5:30 AM: My typical wake up when I have had too much to drink the night before, this is the time where I transition from "passing out" to "sleeping". This allows me to do two things: pee out about 120 ounces of Bud Heavy and notice that that bitch Mother Nature is not going to make this day easy on us. Thunderstormin like a mafacka.
7:00 AM: My alarm is set for 8:05, but it feels like Christmas morning to me and I am wide awake with visions of meat and beer dancing in my head. For Mr. Barneby Jones, it feels like his birthday morning.
8:05 AM: The alarm goes off so I officially leap out of bed. The Spot is not so spry. She asks: "Where the hell are you getting all this energy from?" I reply: "It's pure adrenaline baby. I'm sure it will give out around 5 and I'll pass out on the grill." Good lord it's gonna be a great day!

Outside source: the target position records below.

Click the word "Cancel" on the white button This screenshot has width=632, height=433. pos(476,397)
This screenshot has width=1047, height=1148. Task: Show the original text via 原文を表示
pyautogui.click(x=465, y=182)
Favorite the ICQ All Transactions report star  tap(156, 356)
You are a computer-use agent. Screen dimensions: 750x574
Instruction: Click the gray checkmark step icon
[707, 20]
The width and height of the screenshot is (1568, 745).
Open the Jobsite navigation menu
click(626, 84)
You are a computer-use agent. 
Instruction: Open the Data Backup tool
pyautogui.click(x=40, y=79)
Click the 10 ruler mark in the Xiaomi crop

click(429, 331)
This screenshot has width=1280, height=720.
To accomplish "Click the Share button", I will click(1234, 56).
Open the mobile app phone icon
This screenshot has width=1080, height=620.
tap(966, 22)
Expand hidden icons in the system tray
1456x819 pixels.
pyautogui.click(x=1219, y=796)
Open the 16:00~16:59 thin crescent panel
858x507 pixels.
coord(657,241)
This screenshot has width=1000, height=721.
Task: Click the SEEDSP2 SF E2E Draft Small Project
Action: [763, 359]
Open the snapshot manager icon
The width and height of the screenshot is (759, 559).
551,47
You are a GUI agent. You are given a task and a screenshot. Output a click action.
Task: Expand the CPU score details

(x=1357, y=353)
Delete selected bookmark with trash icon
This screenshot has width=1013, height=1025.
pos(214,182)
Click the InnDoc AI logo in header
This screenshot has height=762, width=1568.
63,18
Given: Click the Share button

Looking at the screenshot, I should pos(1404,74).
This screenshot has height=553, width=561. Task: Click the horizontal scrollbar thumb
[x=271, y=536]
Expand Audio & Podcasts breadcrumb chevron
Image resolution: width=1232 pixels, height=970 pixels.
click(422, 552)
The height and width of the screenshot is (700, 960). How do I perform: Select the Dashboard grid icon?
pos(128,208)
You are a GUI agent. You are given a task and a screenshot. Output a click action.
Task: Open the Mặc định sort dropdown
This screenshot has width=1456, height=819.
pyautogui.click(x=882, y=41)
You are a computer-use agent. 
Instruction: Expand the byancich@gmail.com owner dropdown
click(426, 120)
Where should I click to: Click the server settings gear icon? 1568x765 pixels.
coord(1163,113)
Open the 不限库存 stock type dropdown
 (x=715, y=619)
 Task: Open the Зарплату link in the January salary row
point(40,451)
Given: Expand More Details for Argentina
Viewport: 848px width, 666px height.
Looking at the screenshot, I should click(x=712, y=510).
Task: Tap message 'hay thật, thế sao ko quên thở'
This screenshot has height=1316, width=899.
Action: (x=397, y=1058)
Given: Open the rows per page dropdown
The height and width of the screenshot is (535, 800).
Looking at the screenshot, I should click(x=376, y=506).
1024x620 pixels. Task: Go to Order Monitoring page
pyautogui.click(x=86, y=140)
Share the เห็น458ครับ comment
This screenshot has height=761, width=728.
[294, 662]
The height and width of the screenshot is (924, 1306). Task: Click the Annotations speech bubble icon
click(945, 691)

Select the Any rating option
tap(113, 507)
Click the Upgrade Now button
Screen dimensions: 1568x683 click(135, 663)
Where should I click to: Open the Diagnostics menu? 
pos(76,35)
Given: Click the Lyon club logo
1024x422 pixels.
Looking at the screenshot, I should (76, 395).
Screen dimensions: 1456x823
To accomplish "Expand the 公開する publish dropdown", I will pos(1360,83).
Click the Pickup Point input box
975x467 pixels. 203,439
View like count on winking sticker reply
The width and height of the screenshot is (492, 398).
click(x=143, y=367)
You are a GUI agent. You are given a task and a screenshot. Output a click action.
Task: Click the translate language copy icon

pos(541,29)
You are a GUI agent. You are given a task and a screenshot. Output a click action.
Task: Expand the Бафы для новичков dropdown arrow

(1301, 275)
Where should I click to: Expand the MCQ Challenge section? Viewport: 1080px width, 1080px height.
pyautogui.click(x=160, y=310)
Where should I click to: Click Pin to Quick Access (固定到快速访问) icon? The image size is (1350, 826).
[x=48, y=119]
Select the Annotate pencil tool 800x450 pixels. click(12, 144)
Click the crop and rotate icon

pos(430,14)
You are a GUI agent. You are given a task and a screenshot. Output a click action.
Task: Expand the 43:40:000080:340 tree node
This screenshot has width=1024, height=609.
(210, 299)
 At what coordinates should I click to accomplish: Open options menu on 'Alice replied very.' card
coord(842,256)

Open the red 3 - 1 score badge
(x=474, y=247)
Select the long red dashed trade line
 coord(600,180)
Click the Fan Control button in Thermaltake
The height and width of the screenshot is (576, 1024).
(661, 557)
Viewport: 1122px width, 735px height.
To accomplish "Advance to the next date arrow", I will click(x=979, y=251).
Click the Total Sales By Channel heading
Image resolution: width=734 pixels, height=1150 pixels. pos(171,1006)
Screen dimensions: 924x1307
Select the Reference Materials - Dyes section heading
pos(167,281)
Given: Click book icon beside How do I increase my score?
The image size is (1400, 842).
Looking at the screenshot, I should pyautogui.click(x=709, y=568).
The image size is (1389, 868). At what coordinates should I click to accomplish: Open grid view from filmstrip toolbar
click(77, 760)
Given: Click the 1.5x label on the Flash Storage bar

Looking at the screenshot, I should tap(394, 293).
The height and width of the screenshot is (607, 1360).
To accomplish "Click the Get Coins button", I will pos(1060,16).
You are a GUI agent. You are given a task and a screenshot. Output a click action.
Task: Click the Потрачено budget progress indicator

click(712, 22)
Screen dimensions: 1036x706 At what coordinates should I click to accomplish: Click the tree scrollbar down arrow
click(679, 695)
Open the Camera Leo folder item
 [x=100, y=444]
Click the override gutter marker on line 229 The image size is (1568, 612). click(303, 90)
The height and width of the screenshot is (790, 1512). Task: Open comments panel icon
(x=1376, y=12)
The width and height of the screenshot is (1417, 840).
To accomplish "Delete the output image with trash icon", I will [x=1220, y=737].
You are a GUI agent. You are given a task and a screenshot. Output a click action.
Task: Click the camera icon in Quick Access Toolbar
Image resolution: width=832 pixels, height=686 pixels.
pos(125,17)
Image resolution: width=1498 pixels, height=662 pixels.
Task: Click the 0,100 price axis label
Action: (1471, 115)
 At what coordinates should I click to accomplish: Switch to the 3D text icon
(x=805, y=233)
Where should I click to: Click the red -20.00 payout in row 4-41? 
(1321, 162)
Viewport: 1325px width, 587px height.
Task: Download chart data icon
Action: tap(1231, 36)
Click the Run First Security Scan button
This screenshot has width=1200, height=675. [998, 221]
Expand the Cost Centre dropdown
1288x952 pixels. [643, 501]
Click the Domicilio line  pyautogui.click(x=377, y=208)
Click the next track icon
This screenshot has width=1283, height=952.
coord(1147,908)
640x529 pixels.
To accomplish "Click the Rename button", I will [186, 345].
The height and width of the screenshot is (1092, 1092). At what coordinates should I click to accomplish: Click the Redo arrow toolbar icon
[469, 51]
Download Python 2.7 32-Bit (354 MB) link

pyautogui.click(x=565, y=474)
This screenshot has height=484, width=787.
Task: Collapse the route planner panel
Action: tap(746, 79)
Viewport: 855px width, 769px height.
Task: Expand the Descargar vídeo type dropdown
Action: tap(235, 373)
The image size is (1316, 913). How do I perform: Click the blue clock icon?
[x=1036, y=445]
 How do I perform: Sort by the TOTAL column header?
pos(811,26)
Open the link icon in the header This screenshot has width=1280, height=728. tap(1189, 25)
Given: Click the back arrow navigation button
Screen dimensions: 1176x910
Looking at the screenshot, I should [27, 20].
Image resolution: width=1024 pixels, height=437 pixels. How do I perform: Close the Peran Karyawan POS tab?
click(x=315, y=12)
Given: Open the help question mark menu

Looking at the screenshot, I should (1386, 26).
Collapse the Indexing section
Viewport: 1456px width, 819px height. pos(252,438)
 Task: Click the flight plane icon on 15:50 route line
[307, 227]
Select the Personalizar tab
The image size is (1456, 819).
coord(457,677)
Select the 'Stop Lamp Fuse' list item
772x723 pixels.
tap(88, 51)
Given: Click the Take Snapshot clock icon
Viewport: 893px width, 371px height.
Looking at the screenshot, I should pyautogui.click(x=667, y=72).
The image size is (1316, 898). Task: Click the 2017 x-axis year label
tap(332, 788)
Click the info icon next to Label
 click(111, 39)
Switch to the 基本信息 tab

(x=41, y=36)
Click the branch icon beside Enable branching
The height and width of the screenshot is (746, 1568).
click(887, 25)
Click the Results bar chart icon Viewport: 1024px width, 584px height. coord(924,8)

8:30 AM: After stepping out of the shower, I proceed to use a fist full of Axe hair gel in my hair to get it slicked back for the day. The Spot wonders why I'm doing it so early when I'm going to have to redo it again later. It's all about training your hair to have it do what you want.
9:00 AM: As she so often does, the Spot proves me wrong by waking up at 8:50 and being able to get out the door less than 10 minutes later. We are to be at the Revolutionary Man's house in 20 minutes to load up the car and head to party central.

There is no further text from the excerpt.